For Taiwan specifically, the Ministry of Finance states that Taiwan residents (183+ days/year in Taiwan) providing services within Taiwan must report income as ROC-source income for income tax purposes, even when paid in foreign currency by an overseas employer.
What actually qualifies as "overseas income"? You must be physically outside the country providing services, and (in Taiwan's case) spend fewer than 183 days in Taiwan that year. Under those conditions, overseas income under NT$1M (~US$31K) is exempt from the Alternative Minimum Tax.
Social insurance: If your employer is overseas, you typically can't enroll through the employer. You'll need to self-enroll through a professional union or similar mechanism depending on your country.
Important: Tax regulations change. The above is based on 2026 rules. Consult a tax professional before making decisions, especially if you have multi-country income or tax treaty considerations.
Conclusion
FlexJobs' three 2026 reports paint a clear picture: the independent work and remote work trends are real.

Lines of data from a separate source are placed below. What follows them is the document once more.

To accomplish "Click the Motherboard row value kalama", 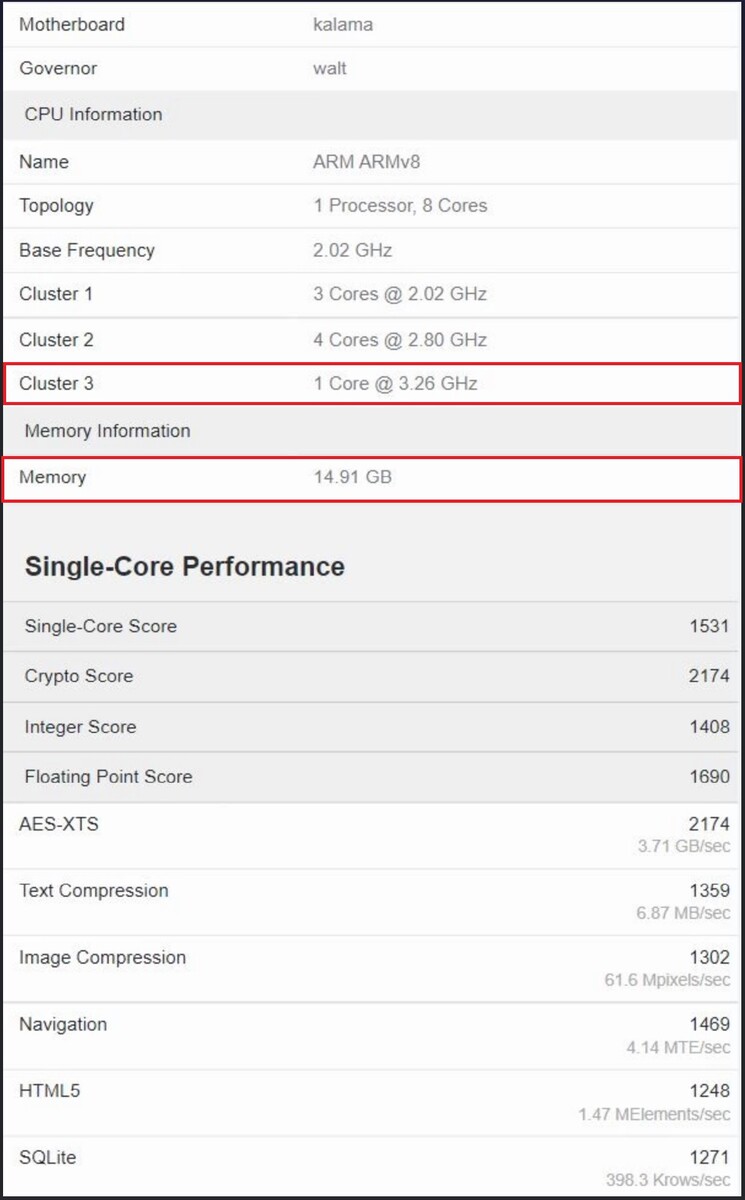I will point(343,24).
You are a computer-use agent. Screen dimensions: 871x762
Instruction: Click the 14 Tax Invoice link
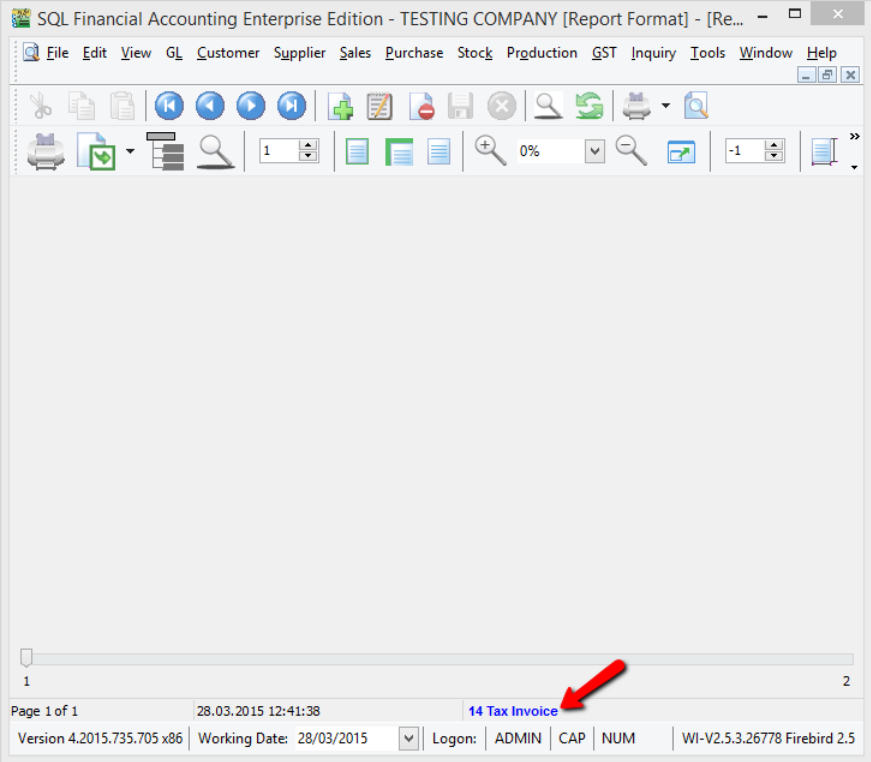pos(512,711)
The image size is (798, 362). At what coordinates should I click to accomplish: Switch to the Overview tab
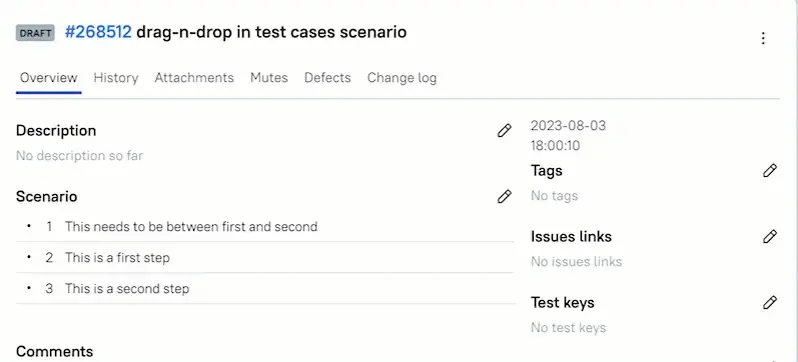[x=48, y=78]
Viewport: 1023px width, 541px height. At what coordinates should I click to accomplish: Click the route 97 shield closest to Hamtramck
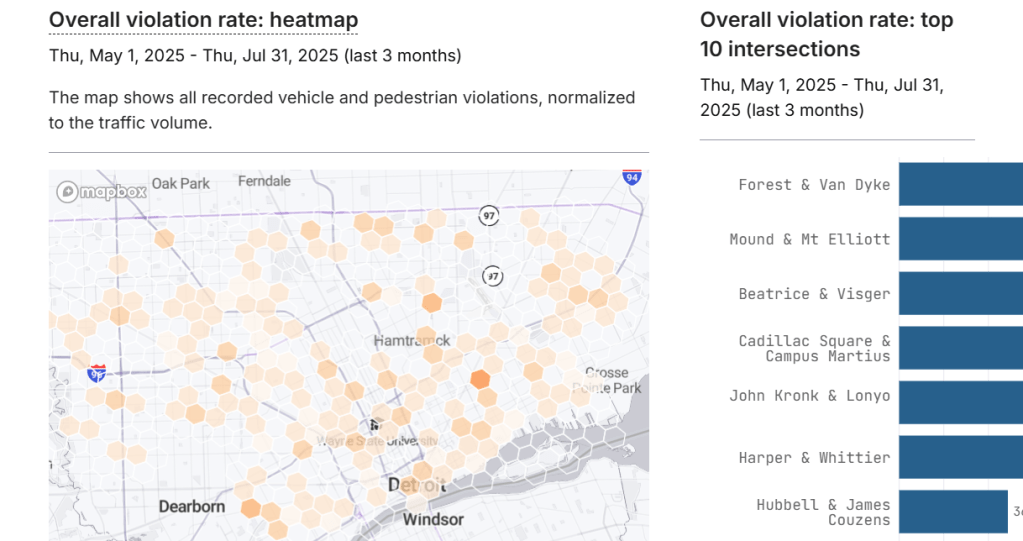pos(492,275)
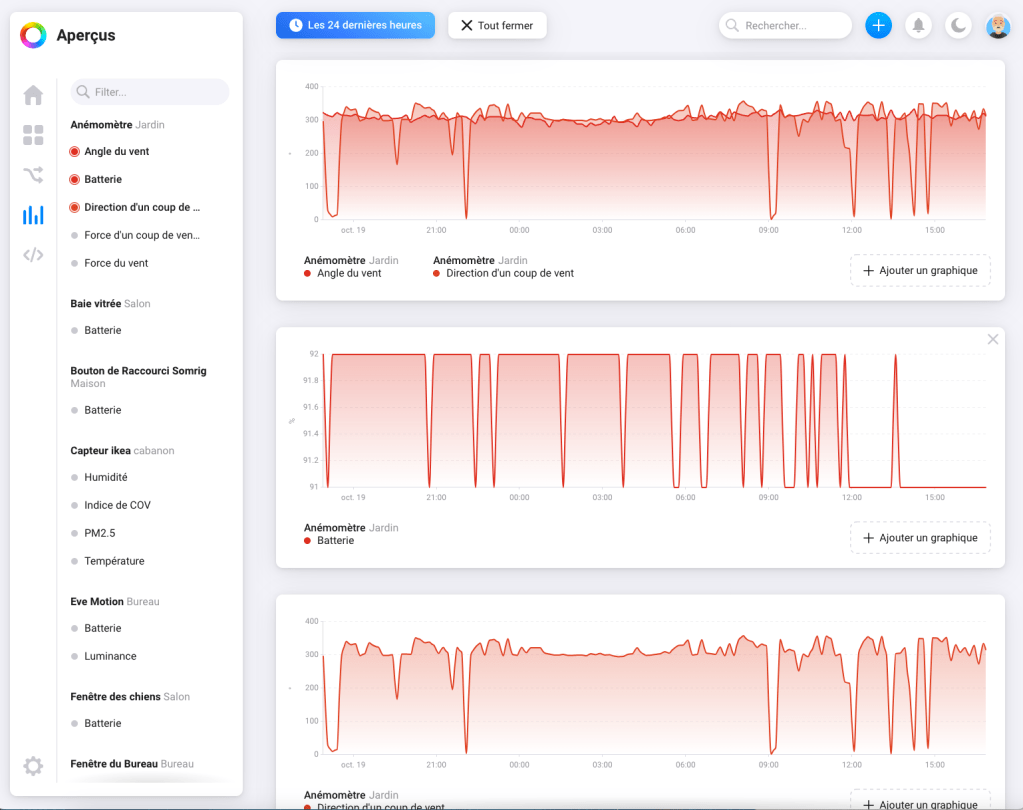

But international workers need strategy, not just enthusiasm.
Three key takeaways:
- Filter for WFA precisely — don't waste time on the 95% of "remote" listings restricted to US residents
- Differentiate your positioning — lead with bilingual ability, timezone coverage, and domain expertise
- Get tax compliance right — earning in foreign currency doesn't mean tax-free, and getting this wrong can be costly
Start with one action today: check FlexJobs' WFA filter results (they offer a 14-day trial for $2.95) and see if your target job categories have WFA opportunities. If they do, you're already ahead of most international workers who are still blindly applying to "remote" positions.
FAQ
Is FlexJobs worth the subscription? What's the ROI on the $71.70 annual fee?
FlexJobs charges $23.95/month or $71.70/year (about $6/month), with a 30-day money-back guarantee and a 4.2/5 Trustpilot rating. All listings are human-vetted to eliminate scams. For international workers, the WFA filter is the core value — it lets you find location-independent jobs directly. At $71.70/year, one successful remote placement pays for itself many times over. However, if you're only looking for Asia-based opportunities, Remote OK or We Work Remotely might be better fits. Try the 14-day trial ($2.95) to test WFA results before committing.
How do I start applying for FlexJobs WFA positions as an international worker?
Four steps: (1) Subscribe and use the Work-From-Anywhere location filter to find location-independent jobs. (2) Build your FlexJobs Resume Profile with keyword optimization. (3) Write an English resume focused on quantified achievements (not job descriptions), tailoring keywords for each application. (4) In your Cover Letter, proactively address timezone logistics — explain your working hours and how they overlap with the employer's timezone. Basics to prepare: professional English writing ability, LinkedIn profile in English, GitHub or portfolio (for tech roles), and familiarity with Zoom/Slack/Asana. Note: WFA positions are generally more international-friendly, but some still require US citizenship — check each listing.